• _THE TASK_: Give again, exactly as written, the lines of the records below from the line with "Viewport: 642px width, 913px height." to the line with "the underline U". Both end lines count; pictures do not.
Top of STORED DATA
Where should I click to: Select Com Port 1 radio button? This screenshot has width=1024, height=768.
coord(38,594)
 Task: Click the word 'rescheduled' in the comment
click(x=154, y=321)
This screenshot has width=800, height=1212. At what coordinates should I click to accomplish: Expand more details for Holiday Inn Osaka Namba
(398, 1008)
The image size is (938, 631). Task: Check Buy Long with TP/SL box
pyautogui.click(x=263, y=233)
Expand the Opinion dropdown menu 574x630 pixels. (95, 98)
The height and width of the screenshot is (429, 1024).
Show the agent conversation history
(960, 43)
Bottom of STORED DATA
Top of STORED DATA
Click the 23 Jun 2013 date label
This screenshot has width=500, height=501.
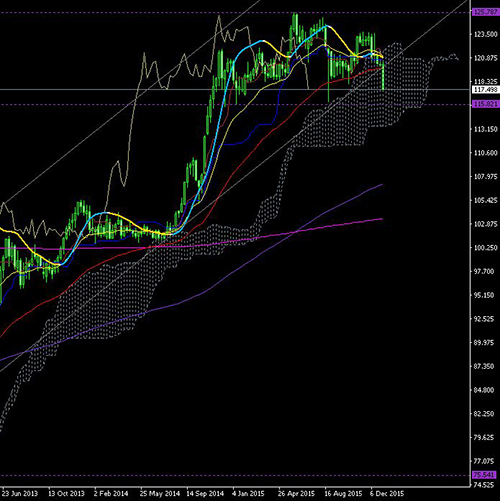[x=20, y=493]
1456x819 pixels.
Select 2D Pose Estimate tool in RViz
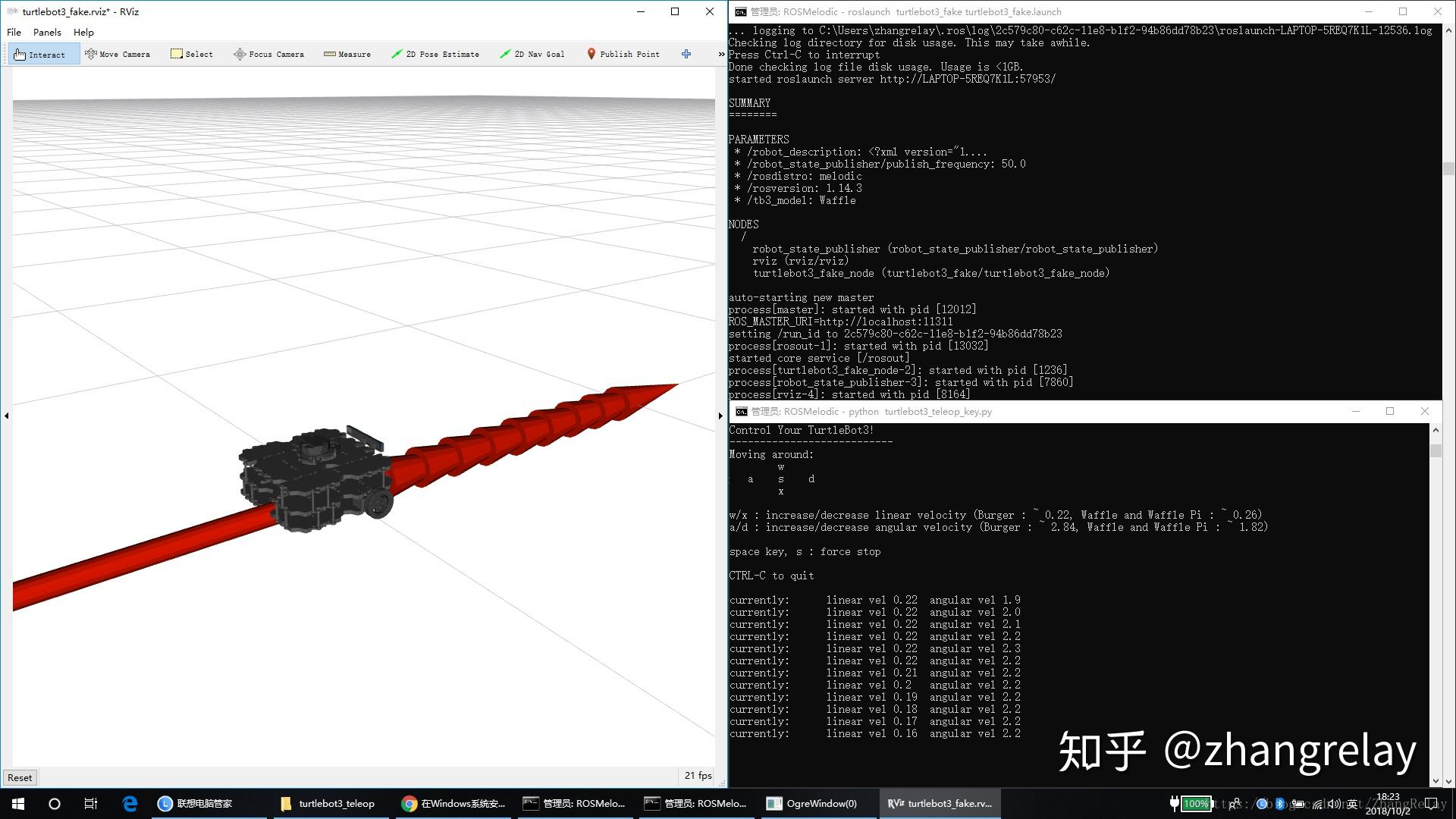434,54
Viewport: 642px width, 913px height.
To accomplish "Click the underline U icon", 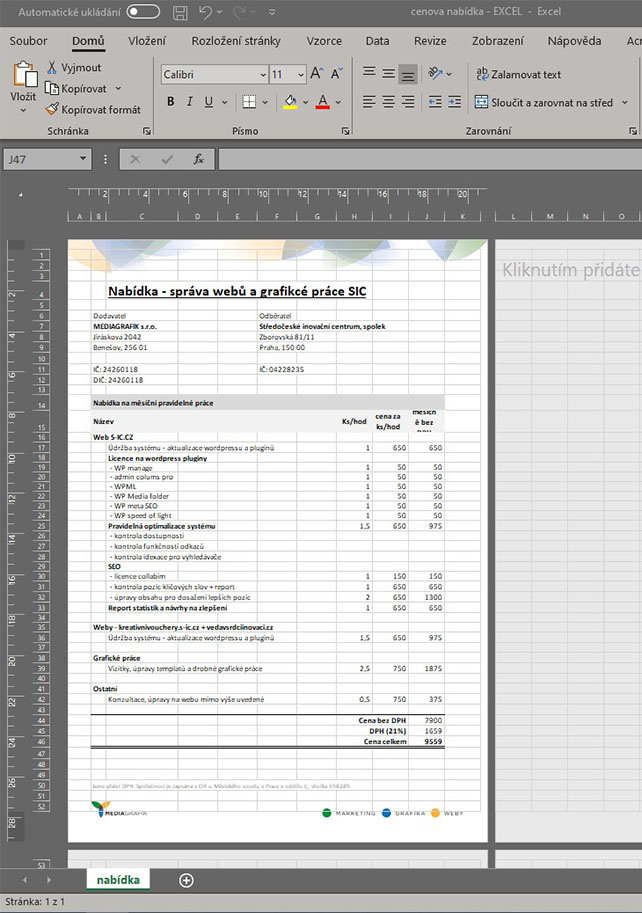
Bottom of STORED DATA
• _COMPLETED TASK_:
Viewport: 642px width, 913px height.
To accomplish "Click the underline U icon", 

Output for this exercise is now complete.